(SUPPLIED MATERIAL begins)

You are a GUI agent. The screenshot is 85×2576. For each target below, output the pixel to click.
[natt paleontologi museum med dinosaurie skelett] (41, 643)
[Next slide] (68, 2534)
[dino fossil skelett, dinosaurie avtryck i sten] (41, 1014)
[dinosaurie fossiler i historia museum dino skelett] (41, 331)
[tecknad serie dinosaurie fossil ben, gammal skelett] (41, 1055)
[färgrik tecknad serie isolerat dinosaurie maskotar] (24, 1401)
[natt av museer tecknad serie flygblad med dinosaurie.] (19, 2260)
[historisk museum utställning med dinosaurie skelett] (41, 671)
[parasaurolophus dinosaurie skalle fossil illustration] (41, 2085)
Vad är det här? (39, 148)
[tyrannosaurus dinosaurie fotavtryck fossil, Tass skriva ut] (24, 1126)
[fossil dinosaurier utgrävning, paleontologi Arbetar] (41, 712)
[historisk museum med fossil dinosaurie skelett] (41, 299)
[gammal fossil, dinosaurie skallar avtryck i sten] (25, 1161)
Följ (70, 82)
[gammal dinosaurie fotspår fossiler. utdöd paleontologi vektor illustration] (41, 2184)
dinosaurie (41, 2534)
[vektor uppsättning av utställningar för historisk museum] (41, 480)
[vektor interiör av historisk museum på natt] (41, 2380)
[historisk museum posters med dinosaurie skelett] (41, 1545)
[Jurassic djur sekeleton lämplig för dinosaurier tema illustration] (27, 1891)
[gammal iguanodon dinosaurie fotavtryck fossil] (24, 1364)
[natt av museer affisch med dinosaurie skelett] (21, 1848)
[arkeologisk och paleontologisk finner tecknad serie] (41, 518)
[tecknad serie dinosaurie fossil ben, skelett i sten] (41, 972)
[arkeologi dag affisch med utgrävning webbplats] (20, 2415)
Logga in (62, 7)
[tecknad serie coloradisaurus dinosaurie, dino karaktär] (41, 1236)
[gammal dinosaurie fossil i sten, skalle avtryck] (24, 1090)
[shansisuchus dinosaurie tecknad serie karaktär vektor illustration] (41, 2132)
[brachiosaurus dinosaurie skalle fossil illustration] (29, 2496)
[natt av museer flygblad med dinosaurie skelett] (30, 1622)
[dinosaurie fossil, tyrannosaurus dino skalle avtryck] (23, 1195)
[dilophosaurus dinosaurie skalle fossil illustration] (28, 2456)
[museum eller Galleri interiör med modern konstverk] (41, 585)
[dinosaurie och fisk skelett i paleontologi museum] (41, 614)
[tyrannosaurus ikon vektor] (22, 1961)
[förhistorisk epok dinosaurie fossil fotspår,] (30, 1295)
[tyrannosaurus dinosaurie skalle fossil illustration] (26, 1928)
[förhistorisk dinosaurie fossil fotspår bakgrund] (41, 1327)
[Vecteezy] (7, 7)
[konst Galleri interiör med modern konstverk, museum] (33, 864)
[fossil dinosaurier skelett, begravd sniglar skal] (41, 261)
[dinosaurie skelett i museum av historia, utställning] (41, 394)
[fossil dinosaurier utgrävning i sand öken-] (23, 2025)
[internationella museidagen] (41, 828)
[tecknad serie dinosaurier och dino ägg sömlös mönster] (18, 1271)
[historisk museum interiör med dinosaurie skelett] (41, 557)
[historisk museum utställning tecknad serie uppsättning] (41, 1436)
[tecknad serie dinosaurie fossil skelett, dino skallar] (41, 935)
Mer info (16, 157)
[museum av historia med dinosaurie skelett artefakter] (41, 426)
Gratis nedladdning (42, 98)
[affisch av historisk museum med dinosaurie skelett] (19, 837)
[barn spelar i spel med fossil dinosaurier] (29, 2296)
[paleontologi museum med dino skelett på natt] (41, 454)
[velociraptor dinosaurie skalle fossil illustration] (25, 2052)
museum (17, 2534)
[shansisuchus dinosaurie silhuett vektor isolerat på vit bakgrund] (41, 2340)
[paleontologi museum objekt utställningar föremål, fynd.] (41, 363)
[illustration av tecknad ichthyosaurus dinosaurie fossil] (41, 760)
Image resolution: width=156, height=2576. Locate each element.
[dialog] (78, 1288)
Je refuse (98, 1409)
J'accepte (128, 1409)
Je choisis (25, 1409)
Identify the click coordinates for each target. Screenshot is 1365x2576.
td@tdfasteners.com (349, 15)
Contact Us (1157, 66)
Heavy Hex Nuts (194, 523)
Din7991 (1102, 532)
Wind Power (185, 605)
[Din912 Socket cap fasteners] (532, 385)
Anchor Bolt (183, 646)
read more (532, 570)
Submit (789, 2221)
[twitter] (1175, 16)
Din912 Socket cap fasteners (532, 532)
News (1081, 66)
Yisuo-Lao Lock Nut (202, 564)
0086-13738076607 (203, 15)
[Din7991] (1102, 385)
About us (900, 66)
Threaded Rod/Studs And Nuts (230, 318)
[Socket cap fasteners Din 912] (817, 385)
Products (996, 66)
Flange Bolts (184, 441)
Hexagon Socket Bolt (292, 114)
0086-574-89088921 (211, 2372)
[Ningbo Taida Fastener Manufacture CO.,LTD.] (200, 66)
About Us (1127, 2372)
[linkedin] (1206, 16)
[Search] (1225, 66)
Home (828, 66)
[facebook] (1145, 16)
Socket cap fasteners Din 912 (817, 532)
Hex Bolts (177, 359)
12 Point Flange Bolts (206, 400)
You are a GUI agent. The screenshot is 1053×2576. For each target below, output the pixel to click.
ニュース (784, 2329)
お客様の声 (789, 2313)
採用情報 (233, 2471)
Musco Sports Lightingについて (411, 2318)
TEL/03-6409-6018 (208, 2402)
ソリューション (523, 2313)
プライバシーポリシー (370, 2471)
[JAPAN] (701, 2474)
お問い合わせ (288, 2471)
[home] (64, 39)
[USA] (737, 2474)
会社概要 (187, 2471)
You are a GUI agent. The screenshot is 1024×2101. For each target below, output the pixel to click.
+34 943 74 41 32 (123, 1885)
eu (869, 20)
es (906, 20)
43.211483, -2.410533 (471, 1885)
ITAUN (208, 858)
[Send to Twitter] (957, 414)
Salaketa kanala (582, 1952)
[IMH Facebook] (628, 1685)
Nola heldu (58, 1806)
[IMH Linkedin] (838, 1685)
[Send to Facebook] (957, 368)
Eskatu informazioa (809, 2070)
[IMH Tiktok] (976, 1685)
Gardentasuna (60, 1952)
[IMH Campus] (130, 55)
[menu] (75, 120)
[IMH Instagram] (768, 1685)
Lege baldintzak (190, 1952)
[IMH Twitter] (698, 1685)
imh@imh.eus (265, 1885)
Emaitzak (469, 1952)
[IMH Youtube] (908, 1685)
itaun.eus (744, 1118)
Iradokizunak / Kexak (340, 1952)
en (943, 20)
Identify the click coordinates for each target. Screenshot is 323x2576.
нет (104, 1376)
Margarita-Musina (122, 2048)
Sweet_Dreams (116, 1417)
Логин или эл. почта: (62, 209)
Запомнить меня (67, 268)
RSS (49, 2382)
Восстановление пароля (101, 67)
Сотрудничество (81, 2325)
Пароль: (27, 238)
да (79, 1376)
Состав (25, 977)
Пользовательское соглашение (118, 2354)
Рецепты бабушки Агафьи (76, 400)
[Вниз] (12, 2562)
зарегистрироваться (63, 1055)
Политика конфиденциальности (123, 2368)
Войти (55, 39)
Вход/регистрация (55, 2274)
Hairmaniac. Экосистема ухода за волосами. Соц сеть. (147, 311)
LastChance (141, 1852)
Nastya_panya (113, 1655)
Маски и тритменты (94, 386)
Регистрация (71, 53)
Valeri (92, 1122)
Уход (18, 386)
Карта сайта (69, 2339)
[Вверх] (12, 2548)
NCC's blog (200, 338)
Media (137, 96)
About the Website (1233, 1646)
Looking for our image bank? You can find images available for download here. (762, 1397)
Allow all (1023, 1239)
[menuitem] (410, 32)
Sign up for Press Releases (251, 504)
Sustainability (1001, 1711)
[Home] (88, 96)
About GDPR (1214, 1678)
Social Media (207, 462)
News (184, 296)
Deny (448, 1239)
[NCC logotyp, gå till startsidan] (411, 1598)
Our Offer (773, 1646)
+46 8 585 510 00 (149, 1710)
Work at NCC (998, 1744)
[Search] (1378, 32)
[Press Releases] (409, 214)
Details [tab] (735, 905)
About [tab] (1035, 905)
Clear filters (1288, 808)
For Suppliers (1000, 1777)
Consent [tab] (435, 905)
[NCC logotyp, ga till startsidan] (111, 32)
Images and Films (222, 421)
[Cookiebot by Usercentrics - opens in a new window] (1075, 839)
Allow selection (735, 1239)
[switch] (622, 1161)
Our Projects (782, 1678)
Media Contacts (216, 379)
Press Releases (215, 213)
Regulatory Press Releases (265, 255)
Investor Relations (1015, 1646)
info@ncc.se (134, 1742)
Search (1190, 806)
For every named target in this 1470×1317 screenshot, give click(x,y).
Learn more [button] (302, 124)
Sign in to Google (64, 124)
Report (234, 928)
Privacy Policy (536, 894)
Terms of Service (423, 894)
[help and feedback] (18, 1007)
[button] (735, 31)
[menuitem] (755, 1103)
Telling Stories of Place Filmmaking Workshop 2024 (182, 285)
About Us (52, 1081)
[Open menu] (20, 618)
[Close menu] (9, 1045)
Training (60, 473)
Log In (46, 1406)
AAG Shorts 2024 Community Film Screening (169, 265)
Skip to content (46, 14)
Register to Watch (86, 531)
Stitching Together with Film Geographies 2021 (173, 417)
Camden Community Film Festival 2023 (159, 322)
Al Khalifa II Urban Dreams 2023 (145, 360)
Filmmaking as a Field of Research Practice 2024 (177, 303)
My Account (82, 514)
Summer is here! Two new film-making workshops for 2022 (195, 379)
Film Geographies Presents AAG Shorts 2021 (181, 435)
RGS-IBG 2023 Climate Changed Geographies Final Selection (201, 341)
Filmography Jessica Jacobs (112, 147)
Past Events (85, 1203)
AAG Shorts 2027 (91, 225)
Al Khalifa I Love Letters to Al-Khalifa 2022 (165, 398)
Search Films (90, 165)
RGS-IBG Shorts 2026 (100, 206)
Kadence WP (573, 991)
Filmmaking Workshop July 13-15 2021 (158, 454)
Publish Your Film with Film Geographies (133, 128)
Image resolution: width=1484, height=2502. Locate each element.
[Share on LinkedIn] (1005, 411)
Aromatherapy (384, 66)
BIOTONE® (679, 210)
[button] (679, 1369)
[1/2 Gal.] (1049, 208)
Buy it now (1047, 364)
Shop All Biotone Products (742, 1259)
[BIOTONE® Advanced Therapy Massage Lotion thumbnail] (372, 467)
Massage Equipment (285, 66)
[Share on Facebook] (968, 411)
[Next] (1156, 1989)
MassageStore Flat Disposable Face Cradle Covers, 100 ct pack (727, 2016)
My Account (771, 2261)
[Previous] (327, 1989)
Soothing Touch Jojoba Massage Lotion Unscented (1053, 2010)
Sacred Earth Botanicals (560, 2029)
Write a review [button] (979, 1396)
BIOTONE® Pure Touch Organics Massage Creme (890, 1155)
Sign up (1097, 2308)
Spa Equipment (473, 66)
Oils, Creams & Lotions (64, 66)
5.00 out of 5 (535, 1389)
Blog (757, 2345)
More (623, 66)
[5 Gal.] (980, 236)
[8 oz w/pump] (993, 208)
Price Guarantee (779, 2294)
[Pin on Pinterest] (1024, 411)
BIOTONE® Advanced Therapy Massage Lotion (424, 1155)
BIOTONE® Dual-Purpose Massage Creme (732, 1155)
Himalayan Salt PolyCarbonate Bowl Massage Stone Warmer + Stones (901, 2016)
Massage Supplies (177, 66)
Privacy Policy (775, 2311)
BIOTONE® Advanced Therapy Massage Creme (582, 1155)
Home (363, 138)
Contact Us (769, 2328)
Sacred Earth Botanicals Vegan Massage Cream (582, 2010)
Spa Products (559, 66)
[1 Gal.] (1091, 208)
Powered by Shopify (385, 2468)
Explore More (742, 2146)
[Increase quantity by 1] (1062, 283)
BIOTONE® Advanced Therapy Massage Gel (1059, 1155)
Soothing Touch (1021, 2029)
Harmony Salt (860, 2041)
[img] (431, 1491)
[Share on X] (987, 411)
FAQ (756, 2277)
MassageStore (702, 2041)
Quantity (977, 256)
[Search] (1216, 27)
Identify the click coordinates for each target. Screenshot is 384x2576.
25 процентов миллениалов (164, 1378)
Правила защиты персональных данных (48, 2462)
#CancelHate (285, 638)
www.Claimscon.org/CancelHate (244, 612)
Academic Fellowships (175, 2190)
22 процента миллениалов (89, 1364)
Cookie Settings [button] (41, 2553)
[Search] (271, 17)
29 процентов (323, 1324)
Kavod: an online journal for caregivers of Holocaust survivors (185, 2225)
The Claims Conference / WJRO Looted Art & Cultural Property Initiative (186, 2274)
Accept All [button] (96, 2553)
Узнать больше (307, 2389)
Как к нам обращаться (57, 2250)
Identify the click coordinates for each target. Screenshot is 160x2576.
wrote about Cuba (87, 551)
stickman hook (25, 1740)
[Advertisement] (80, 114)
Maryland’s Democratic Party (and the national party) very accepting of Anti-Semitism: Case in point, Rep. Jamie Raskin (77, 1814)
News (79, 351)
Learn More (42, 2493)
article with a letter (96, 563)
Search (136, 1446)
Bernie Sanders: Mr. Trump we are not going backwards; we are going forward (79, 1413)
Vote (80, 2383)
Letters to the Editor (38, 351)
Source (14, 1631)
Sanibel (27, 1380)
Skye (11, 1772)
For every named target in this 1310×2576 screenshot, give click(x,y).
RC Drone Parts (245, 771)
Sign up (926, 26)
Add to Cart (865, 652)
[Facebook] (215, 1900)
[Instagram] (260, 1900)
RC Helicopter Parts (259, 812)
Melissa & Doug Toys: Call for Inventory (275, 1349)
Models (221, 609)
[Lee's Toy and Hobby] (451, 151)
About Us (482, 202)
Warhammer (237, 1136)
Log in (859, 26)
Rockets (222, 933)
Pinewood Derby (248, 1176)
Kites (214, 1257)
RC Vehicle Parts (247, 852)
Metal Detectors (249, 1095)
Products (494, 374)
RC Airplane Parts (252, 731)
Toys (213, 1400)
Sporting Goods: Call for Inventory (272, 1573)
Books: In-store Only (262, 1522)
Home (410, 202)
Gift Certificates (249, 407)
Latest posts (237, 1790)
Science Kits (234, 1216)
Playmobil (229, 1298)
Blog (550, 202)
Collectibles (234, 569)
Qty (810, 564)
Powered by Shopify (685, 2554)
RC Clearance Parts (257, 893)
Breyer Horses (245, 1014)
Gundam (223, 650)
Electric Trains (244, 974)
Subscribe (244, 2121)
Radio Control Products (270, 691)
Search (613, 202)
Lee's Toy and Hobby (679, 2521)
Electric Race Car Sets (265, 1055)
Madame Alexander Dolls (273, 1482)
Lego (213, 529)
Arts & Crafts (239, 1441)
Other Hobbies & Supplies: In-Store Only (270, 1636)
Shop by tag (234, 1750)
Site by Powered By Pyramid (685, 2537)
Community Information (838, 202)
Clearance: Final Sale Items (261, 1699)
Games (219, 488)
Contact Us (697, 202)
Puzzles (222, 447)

(SUPPLIED MATERIAL ends)

*TASK ITEM:* The answer is the run of lines above from the line containing "25 процентов миллениалов (164, 1378)" through the line containing "29 процентов (323, 1324)", copied exactly and alone.

*ANSWER:*
25 процентов миллениалов (164, 1378)
Правила защиты персональных данных (48, 2462)
#CancelHate (285, 638)
www.Claimscon.org/CancelHate (244, 612)
Academic Fellowships (175, 2190)
22 процента миллениалов (89, 1364)
Cookie Settings [button] (41, 2553)
[Search] (271, 17)
29 процентов (323, 1324)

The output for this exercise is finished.